Keynote: Wednesday, May 30th | 20:30 

Improving the Impact and Takeup of Semantic Web Research

We’ve come a long way from small pockets of researchers contemplating how knowledge can be acquired, managed and used to a research area which has received many millions of Euros and Dollars in funding and is taken seriously by national governments and a number of major industrial players. I believe that the time is now ripe to take the next step. How do we become as large and as ubiquitous as for example the telecoms industry? In this talk I will outline a number of radical strategies which occasionally will be backed up by evidence and rationale.

Pre-Conference Keynote

Julius van de Laar, Strategic Campaigns & Communication, Germany

Monica Lam

Short Bio:

Julius van de Laar is a political strategist and communications expert with strong campaigning experience. He has consulted politicians and political parties, non-governmental organizations, and private sector corporations developing strategies to achieve their goals: developing a compelling campaign narrative, winning elections, advocating for issues, raising money, growing their membership and creating a movement.

During the 2008 US Presidential election, Julius van de Laar worked for Barack Obama's winning presidential campaign in nearly a dozen states. There, he focused on targeting voters and gaining supporters by combining proven campaigning strategies with the latest new media tactics.

Since then, van de Laar served as a senior strategist to Germany's Social Democratic Party in the 2009 federal election cycle, as well as other parties and candidates across Europe. He has consulted for major NGO's including Amnesty International, WWF and Avaaz, providing strategic advice in online and social media campaigning.

Van de Laar is a frequent TV and radio pundit, providing analysis on current political events and online campaigning. He lectures at conferences and universities, gives workshops on campaigning and social media and advises politicians and business leaders on strategic communications.
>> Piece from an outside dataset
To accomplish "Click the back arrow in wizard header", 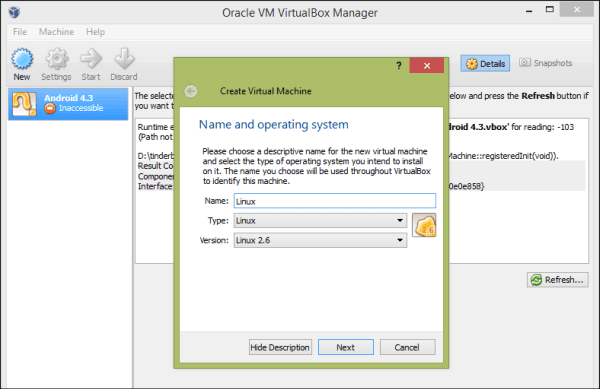I will [x=191, y=91].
Keynote: Monday, May 28th | 17:30-18:30

Cutting through the noise: How to shape public perception, frame the debate and effectively engage your audience in the digital age

Successful political campaigns have mastered the tactics and strategies used to effectively present an argument, manage and respond with authority during crisis, influence the debate and shape public perception.
Yet, in today’s 24/7 media environment it has become more difficult than ever to set an agenda, frame an issue or engage an audience.

Four years ago, Barack Obama set a new standard for campaigning by changing the way new media was used to build an aspirational brand, engage and empower supporters, raise money and turn out voters. As the 2012 presidential race unfolds, the campaigns are stepping up their game. And in this cycle, they are embracing digital media more than ever.
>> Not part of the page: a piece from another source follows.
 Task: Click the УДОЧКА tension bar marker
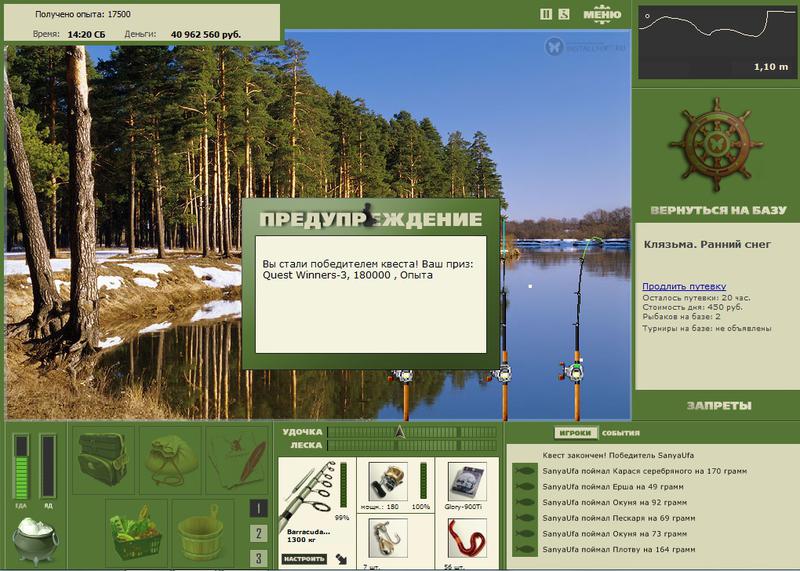(x=400, y=432)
However, it’s not only the President’s campaign and his opponents who are faced with the challenge to create a narrative and frame the public debate. Organizations in the private sector often deal with the similar complex issues as they struggle to deliver tailored messages to target their audience, regardless of whether its costumers, investors, media, the general public or even potential employees.

From storytelling to big data lifestyle targeting: Julius van de Laar will provide a first hand account on how today’s most effective campaigns leverage battle tested strategies combined with new media tools to create a persuasive narrative and how they translate into actionable strategies for the corporate context.